# Start of Material

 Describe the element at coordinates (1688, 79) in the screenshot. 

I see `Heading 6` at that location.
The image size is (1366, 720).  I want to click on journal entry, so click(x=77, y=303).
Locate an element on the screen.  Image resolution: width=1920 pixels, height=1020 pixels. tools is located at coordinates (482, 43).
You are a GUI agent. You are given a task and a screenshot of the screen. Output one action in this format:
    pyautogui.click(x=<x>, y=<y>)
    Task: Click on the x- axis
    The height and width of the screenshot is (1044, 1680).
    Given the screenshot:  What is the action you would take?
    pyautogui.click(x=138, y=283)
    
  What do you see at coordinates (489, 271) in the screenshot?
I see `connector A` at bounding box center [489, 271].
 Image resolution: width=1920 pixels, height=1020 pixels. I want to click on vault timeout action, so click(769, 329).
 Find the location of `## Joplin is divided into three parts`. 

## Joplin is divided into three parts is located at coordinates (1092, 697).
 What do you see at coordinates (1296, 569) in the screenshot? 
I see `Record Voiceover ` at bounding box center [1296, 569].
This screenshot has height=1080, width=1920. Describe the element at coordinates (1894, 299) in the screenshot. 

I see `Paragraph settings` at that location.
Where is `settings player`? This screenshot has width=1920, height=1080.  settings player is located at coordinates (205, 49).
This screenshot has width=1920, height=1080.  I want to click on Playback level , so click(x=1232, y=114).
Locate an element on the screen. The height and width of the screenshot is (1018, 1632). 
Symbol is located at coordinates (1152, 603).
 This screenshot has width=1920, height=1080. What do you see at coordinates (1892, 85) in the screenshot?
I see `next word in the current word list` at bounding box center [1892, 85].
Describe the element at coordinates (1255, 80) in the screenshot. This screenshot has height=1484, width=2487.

# End of Material

Exercise prompt —
In the listing above, lay out the lines from the line containing "This screenshot has height=1080, width=1920." to the line containing "coordinates (205, 49).", both included, as a Markdown table with the columns Row and Line. Give each line a row number and omit the blank lines.

Task output —
| Row | Line |
|---|---|
| 1 | This screenshot has height=1080, width=1920. Describe the element at coordinates (1894, 299) in the screenshot.  |
| 2 | I see `Paragraph settings` at that location. |
| 3 | Where is `settings player`? This screenshot has width=1920, height=1080.  settings player is located at coordinates (205, 49). |